SET TASK: Repeat the stretch of items from the line containing "This screenshot has" through the end of the items, both ends included. Don't put the pictures in your answer.

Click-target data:
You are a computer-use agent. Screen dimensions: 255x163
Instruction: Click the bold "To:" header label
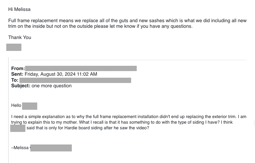pos(15,80)

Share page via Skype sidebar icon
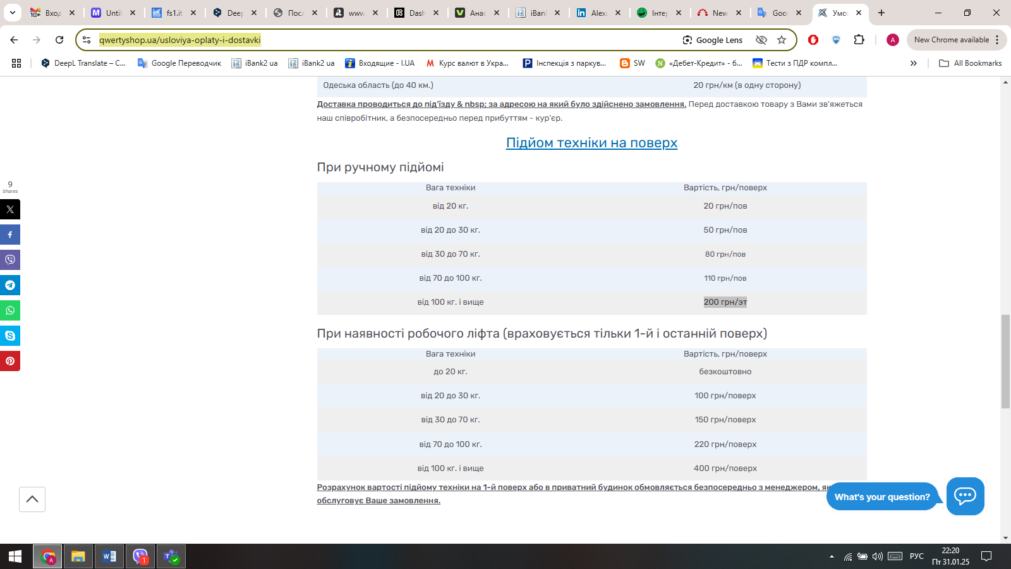(x=10, y=336)
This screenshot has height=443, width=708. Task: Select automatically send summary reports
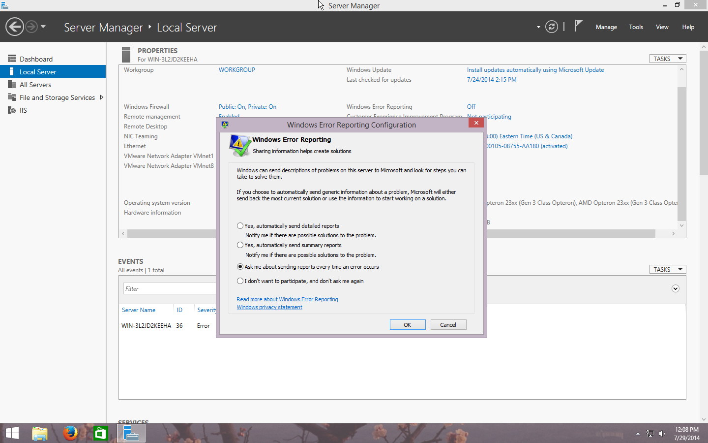[x=240, y=245]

FULL RESPONSE:
This screenshot has height=443, width=708. Task: Select automatically send summary reports
[x=240, y=245]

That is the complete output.